TASK TO CARRY OUT =>
Collect all lines from the records below that include the word "will".

RECORD EXCERPTS =>
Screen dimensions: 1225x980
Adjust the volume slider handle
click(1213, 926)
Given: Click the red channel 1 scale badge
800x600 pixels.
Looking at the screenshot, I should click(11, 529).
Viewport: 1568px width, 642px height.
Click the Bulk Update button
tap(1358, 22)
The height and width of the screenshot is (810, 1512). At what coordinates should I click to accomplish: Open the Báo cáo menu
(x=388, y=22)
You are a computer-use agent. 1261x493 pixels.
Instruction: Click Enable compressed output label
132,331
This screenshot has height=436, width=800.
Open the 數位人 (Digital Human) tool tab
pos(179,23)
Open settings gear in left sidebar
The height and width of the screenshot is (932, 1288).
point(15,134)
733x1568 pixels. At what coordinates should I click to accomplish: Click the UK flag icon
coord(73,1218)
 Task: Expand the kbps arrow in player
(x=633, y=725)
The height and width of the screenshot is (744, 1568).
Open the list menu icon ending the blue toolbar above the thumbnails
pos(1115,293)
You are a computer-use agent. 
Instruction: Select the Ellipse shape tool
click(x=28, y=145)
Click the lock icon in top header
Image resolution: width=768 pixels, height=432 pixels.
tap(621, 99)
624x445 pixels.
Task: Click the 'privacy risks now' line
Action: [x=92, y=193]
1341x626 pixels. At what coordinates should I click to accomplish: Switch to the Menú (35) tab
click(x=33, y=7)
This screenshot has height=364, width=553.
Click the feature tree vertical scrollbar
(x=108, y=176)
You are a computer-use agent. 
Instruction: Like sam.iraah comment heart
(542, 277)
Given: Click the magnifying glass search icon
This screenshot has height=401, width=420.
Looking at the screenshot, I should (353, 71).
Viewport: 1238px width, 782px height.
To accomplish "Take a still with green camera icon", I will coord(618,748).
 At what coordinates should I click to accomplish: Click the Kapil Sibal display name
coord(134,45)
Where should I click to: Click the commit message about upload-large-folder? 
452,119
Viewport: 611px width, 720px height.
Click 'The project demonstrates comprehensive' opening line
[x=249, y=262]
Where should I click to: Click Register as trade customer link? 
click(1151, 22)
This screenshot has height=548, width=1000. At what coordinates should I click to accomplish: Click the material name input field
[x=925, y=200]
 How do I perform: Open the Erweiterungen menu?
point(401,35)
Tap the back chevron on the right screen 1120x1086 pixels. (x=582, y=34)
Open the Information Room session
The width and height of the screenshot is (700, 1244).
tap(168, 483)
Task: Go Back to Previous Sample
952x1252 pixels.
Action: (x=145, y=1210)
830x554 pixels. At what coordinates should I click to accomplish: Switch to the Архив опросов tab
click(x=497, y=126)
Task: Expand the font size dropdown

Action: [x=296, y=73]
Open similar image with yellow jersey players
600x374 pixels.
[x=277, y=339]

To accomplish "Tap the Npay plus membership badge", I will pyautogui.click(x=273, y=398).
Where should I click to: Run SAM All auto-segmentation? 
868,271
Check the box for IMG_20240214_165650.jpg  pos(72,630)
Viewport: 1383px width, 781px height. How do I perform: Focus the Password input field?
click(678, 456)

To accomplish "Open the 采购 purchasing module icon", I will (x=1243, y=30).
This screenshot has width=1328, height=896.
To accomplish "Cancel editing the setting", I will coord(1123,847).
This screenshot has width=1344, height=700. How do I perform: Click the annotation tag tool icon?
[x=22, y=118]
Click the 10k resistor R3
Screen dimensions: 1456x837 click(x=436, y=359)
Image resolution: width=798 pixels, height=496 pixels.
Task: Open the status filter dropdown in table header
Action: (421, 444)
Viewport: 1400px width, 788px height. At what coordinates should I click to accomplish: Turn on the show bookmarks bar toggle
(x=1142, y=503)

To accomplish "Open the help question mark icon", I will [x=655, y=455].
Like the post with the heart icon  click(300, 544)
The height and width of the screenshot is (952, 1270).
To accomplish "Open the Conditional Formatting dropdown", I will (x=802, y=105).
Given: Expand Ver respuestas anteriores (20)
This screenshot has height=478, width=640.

EXERCISE RESULT =>
To accomplish "Take a still with green camera icon", I will coord(618,748).
To accomplish "Tap the Npay plus membership badge", I will pyautogui.click(x=273, y=398).
To accomplish "Open the 采购 purchasing module icon", I will (x=1243, y=30).
To accomplish "Cancel editing the setting", I will coord(1123,847).
To accomplish "Open the help question mark icon", I will [x=655, y=455].
To accomplish "Open the Conditional Formatting dropdown", I will (x=802, y=105).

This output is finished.